In Serges Texten geht es um einen 14-Jährigen, den Sänger, den er mit seinem Rolls Royce angefahren und dann verführt hat – eine Provokation, die damals für Stirnrunzeln sorgte und die die heutige Überempfindlichkeit einfach nicht zulassen würde. Jahrzehnte später, nachdem sie mit Varda in „Jane B.“ zusammengearbeitet hatte, durfte Birkin das Raubtier in dem überraschend nicht skandalösen „Kung Fu Master“ spielen, in dem sich ihre Figur in einen minderjährigen Jungen verliebt (gespielt von Vardas Sohn Mathieu). Demy).

Obwohl Birkin im wirklichen Leben äußerst schüchtern war, drängte sie sich für die Kunst. In Gainsbourgs Regiedebüt „Je t’aime moi non plus“ (wie das Lied) spielte sie eine Gamine-Diner-Kellnerin, die gerade androgyn genug war, um einen schwulen LKW-Fahrer zu verführen. Gainsbourg erwog, die Rolle selbst zu übernehmen, engagierte aber schließlich Joe D’Allesandro, den Stammhengst von Andy Warhols Stall.

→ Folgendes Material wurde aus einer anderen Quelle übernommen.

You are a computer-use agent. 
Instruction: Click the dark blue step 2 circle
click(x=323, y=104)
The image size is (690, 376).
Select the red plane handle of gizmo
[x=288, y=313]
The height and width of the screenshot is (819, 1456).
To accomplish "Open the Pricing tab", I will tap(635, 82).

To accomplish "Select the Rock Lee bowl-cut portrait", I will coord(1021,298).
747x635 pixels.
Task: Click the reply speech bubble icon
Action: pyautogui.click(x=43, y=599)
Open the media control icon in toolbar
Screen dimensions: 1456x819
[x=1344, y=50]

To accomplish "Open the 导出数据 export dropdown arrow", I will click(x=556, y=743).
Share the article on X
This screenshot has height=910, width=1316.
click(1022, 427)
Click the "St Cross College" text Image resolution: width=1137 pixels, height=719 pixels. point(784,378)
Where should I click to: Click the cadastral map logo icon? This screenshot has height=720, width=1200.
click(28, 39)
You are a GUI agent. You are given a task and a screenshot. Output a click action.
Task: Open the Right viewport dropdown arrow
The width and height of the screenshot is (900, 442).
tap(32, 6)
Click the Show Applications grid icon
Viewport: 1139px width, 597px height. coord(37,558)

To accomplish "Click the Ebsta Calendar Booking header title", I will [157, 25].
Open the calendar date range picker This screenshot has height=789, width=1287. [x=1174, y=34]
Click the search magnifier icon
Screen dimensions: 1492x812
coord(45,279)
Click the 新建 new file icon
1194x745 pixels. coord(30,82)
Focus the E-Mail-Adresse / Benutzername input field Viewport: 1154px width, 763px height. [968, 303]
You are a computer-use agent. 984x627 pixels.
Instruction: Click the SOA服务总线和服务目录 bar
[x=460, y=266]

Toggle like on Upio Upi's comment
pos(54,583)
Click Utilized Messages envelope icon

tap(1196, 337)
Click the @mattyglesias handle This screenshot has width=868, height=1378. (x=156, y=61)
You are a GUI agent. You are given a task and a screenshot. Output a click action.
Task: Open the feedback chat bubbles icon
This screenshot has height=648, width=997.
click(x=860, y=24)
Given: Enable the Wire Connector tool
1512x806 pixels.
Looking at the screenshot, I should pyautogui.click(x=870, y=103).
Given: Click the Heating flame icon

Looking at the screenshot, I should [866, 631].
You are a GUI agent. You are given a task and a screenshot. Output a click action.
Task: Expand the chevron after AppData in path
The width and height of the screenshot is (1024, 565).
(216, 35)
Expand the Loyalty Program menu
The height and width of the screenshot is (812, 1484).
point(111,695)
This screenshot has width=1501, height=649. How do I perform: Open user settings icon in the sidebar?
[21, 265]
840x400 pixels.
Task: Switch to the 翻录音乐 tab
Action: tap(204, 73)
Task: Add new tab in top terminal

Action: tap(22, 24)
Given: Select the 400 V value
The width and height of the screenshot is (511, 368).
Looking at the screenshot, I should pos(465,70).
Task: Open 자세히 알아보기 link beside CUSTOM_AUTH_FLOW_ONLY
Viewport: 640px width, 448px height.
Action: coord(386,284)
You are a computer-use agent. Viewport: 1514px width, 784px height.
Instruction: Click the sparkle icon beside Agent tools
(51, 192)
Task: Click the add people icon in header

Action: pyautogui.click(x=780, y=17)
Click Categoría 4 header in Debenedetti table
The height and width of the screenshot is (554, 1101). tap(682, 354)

Wenn das seltsam klingt, denken Sie an Birkins Szenen in Roger Vadims „Don Juan, or If Don Juan Were a Woman“ (auch auf dem Criterion Channel verfügbar). Bardot spielt die Titelfigur, die Birkin ins Bett bringt. Es handelt sich wohl um das sexieste Bild im gesamten französischen Kino (obwohl „La piscine“ dem nahe kommt), was durch die Tatsache erschwert wird, dass wir Gainsbourgs Freundin dabei beobachten, wie sie es mit seiner Ex treibt, die zuvor mit Vadim verheiratet war. Zu sagen, dass dies andere Zeiten waren, wäre eine Untertreibung.

Birkin mag zu Beginn ihrer Karriere ein Objekt gewesen sein, aber mitten in ihrem Leben zeigte sie – mit Intelligenz und Klasse –, dass sie das Sagen hatte. Indem sie ihren Ruf zurückeroberte und eine Mauer um ihre Geheimnisse errichtete, wurde Birkin umso faszinierender.